Suppose we consider a buffer solution of acetic acid/acetate at pH = pKa = 4.76 and we add aspirin (pKa = 3.5): given that the pH of the solution is higher than the pKa of the drug, then the aspirin prevails in its ionized form, from Henderson-Hasselbalch equation. That said, does the degree of dissociation of aspirin actually depend on the pH of the solution, or does it depend on the ability of the aspirin to react with the conjugate base of the buffer to some extent?

AspH + CH3COO- <=> Asp- + CH3COOH

In fact, given that the pKa of aspirin is higher than that of acetic acid, the reaction is shifted to the right, so that aspirin will be dissociated in a certain percentage which depends precisely on this equilibrium, rather than on the pH of the solution (?).

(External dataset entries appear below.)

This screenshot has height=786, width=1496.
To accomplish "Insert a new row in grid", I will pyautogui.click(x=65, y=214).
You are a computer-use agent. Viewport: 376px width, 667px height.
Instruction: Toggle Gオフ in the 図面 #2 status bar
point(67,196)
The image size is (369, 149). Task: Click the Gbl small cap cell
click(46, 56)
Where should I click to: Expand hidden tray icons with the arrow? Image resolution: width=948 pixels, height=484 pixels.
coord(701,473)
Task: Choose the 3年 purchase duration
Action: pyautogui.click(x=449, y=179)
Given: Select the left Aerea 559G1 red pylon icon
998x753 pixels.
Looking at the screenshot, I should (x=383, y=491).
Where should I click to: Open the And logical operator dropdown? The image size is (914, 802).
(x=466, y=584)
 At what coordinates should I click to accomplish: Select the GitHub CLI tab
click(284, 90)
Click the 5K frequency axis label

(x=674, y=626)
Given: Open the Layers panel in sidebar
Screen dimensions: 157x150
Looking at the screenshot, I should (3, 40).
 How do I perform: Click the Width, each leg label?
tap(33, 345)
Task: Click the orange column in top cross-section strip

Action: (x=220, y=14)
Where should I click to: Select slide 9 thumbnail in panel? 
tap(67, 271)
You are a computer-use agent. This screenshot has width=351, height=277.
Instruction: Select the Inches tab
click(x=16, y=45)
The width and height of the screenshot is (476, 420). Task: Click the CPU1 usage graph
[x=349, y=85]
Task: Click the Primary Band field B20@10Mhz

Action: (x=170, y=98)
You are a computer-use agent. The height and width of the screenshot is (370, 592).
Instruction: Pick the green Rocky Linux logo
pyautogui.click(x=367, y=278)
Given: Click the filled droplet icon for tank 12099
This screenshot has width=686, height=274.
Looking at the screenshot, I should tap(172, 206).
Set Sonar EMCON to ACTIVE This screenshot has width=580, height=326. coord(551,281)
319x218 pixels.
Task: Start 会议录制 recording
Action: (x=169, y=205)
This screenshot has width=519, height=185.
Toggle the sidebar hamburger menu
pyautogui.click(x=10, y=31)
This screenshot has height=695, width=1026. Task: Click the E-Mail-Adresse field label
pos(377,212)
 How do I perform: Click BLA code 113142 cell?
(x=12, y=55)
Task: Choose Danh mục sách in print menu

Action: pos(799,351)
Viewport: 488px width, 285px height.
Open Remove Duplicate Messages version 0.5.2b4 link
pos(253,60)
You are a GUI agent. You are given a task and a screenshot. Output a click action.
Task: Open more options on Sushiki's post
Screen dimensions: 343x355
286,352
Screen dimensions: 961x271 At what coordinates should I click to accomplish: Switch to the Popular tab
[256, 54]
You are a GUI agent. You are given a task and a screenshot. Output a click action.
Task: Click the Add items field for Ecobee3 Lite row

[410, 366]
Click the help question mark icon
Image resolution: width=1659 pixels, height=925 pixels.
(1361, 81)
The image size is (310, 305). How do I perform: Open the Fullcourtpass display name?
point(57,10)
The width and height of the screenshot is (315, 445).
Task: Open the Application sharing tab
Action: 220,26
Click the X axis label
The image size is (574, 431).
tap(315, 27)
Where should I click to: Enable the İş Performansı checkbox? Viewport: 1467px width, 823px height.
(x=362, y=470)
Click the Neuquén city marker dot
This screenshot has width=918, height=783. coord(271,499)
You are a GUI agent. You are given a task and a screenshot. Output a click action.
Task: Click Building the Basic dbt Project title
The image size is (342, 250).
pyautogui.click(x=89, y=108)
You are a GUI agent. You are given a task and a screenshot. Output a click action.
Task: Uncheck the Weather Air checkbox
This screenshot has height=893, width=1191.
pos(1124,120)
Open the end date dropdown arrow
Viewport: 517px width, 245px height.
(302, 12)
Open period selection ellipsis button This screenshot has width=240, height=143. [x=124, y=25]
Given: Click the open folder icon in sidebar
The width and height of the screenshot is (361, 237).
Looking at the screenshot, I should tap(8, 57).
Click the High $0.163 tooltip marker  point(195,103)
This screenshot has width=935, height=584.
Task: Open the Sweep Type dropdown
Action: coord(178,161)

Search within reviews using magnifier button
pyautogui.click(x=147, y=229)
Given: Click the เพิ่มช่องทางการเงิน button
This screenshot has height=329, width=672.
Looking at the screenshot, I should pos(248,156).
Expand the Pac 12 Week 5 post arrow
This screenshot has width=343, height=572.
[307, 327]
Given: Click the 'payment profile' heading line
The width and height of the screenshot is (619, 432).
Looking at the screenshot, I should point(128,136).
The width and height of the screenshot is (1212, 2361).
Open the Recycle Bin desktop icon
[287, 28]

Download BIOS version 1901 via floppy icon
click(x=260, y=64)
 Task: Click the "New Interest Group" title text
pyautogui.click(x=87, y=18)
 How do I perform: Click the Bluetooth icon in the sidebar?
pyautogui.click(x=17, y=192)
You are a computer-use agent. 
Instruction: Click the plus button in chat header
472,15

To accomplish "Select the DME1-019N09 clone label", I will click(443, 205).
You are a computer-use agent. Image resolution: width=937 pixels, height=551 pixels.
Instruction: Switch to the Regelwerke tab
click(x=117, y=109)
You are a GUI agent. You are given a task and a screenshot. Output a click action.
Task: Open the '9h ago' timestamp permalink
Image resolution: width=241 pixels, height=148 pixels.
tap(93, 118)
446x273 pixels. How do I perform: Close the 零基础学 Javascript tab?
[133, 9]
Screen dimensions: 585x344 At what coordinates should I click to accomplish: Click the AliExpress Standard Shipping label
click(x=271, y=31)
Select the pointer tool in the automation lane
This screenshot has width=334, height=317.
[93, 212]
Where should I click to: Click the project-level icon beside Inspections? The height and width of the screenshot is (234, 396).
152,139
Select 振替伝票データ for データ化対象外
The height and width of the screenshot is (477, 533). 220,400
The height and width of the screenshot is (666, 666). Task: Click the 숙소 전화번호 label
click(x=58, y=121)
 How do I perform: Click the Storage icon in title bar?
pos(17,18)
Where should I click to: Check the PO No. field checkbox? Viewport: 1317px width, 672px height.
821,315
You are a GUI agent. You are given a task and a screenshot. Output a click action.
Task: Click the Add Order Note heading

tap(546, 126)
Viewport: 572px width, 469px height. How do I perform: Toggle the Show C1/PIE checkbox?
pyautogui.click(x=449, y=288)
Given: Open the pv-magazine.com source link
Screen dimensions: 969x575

Similar doubt regarding an unbuffered solution: suppose we want to extract aspirin from an organic solvent, with a saturated bicarbonate solution: the reaction between the two species is, also in this case, shifted to the right, as aspirin is a stronger acid than carbonic acid, therefore aspirin will prevail in the deprotonated form and there is a certain degree of dissociation. Again, does the degree of dissociation of aspirin actually depend on this reaction, or on the pH that is reached AFTER the reaction, again using the Henderson-Hasselbalch equation?

Thanks.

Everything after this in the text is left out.